Q: Is a battle a combat in warfare between two or more armed forces?

A: Yes, and or combatants.

Q: Is a battle a loanword from the Old French bataille?

A: Yes, and first attested in 1297, from Late Latin battualia, meaning "exercise of soldiers and gladiators in fighting and fencing", from Late Latin battuere "beat", from which the English word battery is also derived via Middle English batri.

Q: Were battles fought with the two sides within sight?

A: Yes, and if not reach, of each other.

Q: Is a battle the Battle of Salamis?

A: Yes.

Q: Is a battle one of particular importance?

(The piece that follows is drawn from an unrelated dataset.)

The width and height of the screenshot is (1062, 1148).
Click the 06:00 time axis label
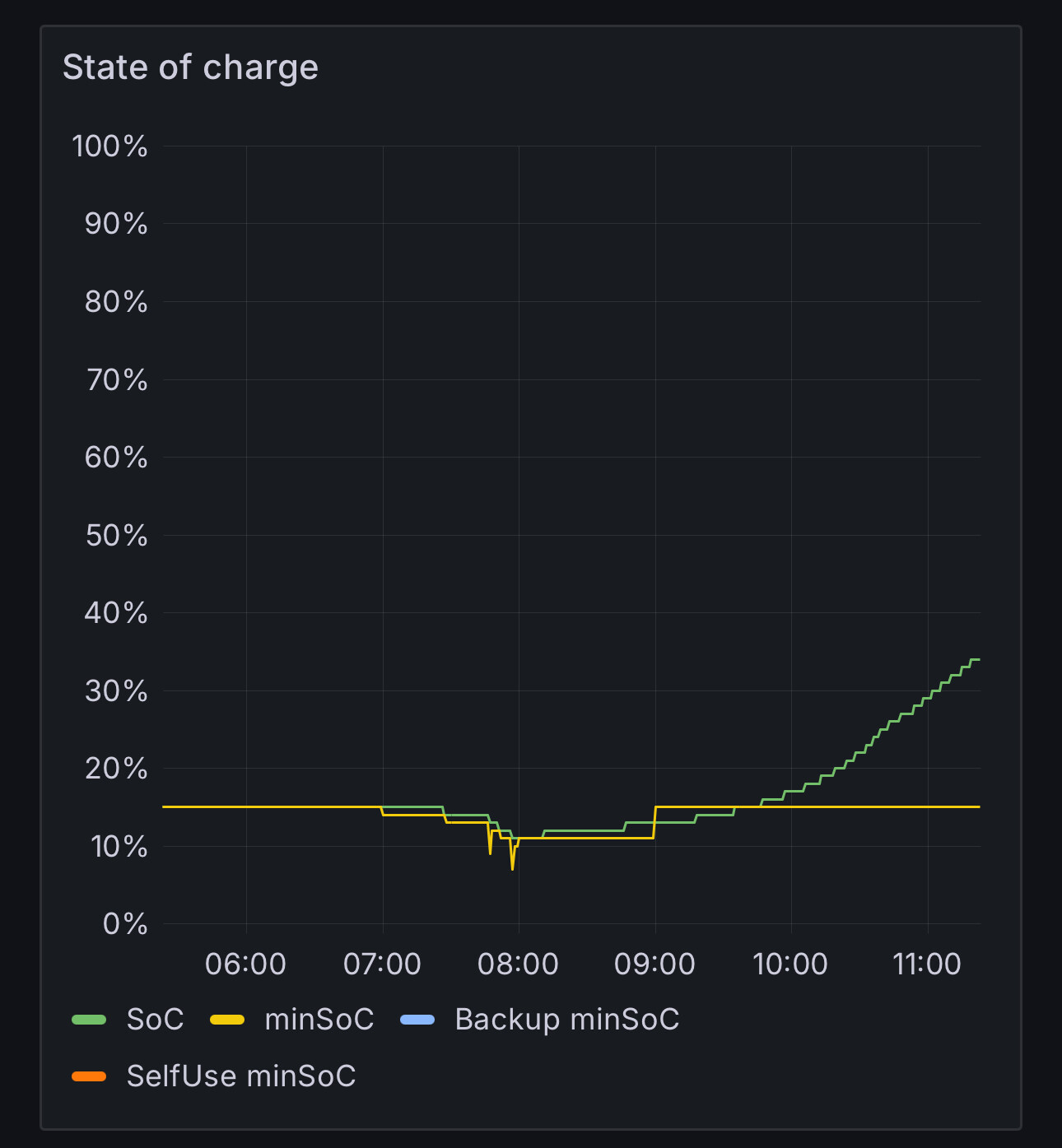(245, 964)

A: Yes, often by bringing hostilities to an end, such as the Battle of Hastings or the Battle of Hattin, or as a turning point in the fortunes of the belligerents, such as the Battle of Stalingrad.

Q: Were battles probably fought between rival hunting bands as disorganized mobs?

A: Yes.

Q: Is a battle achieved when one of the opposing sides forces the other to abandon its mission?

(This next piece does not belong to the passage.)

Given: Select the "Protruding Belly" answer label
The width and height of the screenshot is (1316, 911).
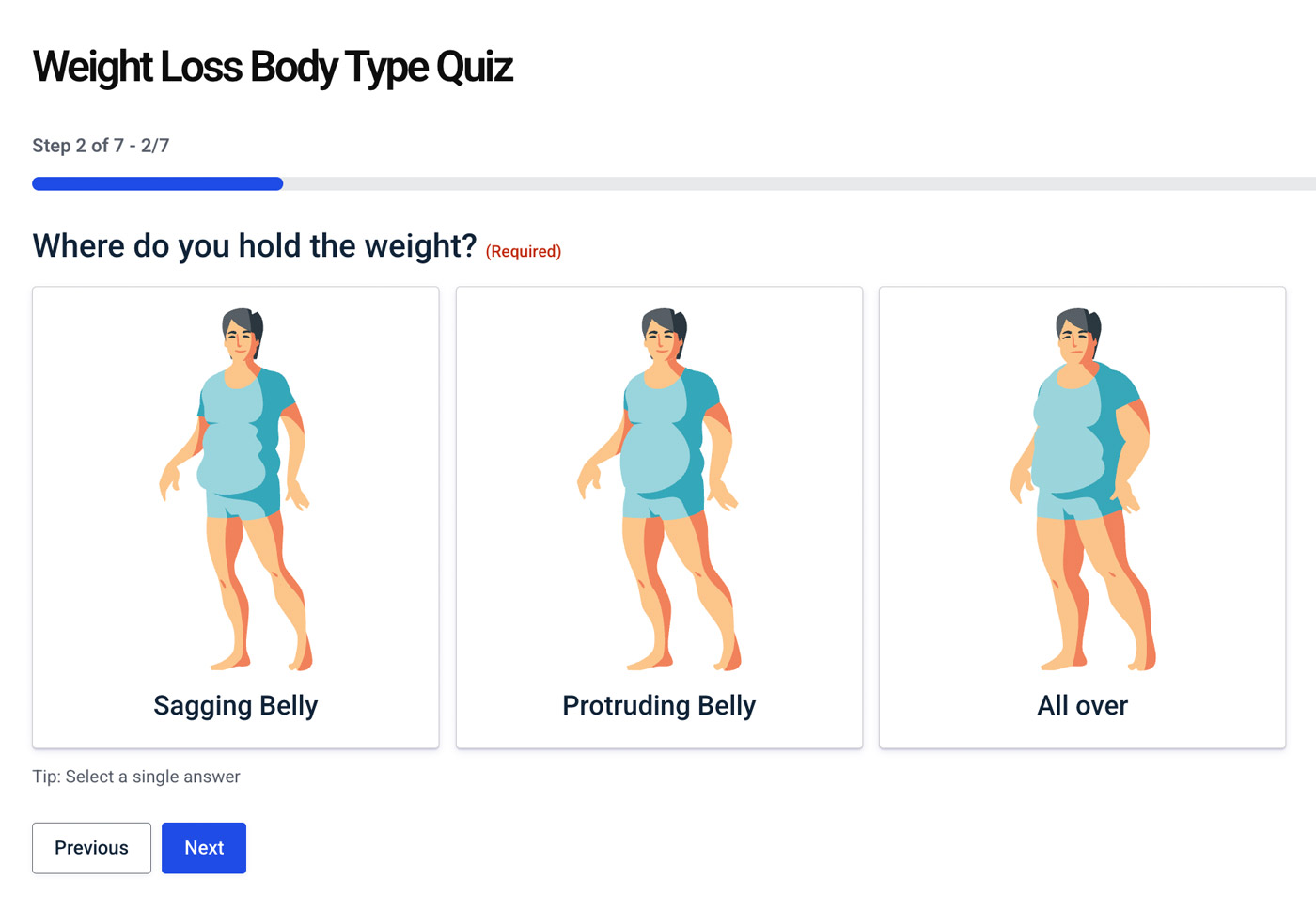Looking at the screenshot, I should [659, 705].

A: Yes, and or to surrender its forces, or routs the other, i.e., forces it to retreat or renders it militarily ineffective for further combat operations.

Q: Are battles now mostly reserved for capturing cities?

A: Yes.

Q: Were battles fought in the sky as well as below the ocean?

A: Yes.

Q: Are battles named for the convenience of military historians so that periods of combat can be neatly distinguished from one another?

A: Yes.

Q: Were battles fought by fast ships using the battering ram to sink opposing fleets or steer close enough for boarding in hand-to-hand combat?

A: Yes.

Q: Are battles usually named after some feature of the battlefield geography?

A: Yes, and such as the name of a town, forest or river, commonly prefixed "Battle of".

Q: Was a battle typically by employment of siege warfare?

A: Yes.

Q: Are battles named after the date on which they took place?

A: Yes, and such as The Glorious First of June.

Q: Are battles decided by various factors?

A: Yes.

Q: Is a battle longer than a week?

A: Yes, and it is often for reasons of staff operational planning called an operation.

Q: Were battles of short duration?

A: Yes, and many lasting a part of a day.